● **WHAT YOU SHOULD DO**:
Rewrite the records below with "column header" replaced by "column heading" and nothing else altered, and leave the pictures out.

## BEGIN DATA FOR THIS EXERCISE

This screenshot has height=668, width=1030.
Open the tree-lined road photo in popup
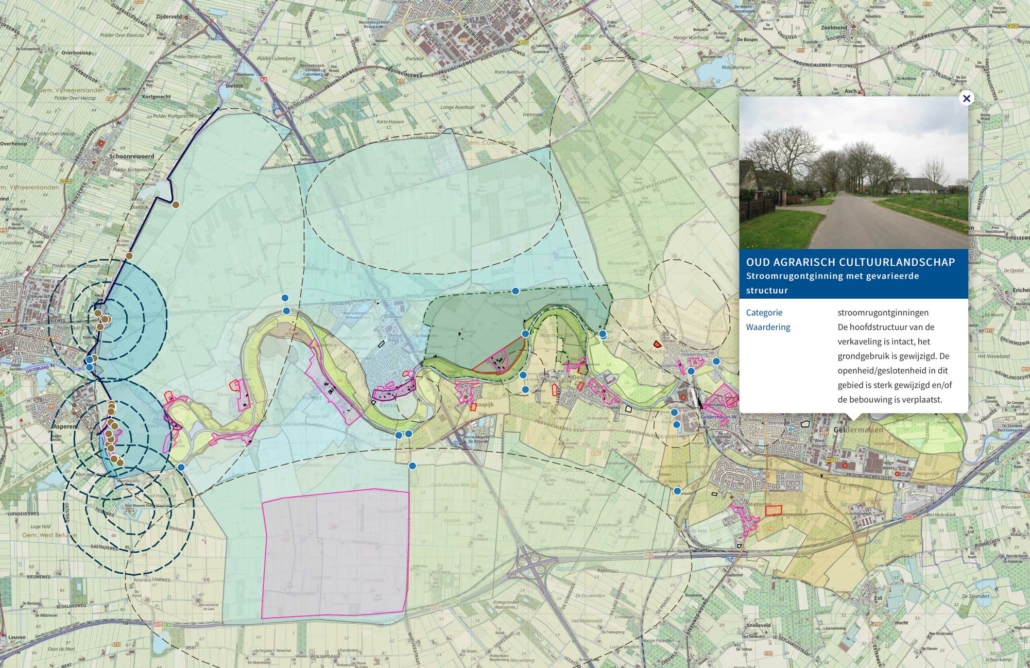[853, 172]
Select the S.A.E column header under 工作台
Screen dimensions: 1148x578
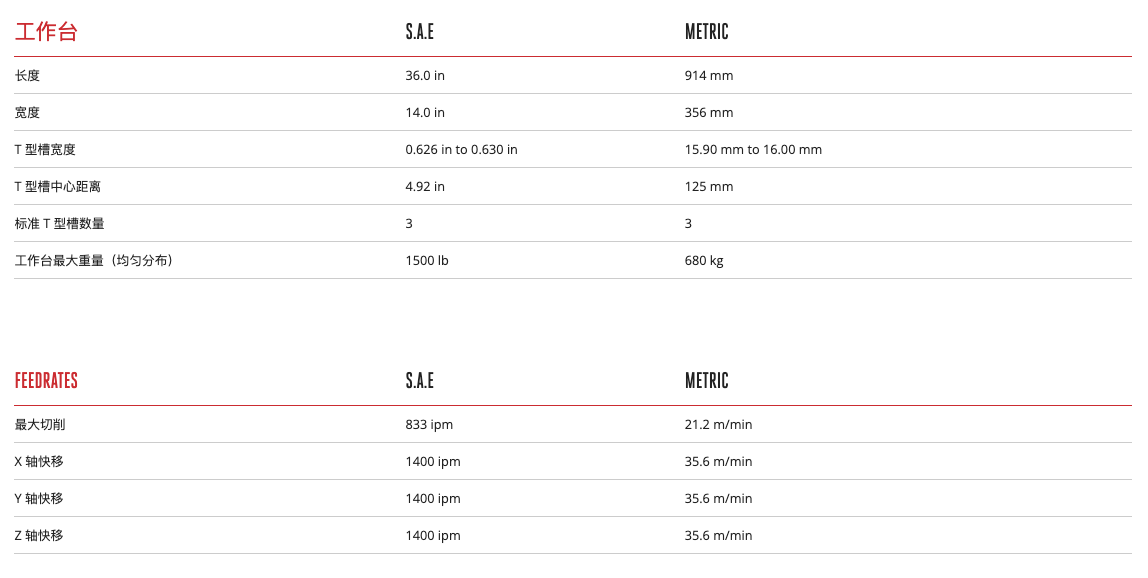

## END DATA FOR THIS EXERCISE

● **RESPONSE**:
This screenshot has height=668, width=1030.
Open the tree-lined road photo in popup
[853, 172]
Select the S.A.E column heading under 工作台
Screen dimensions: 1148x578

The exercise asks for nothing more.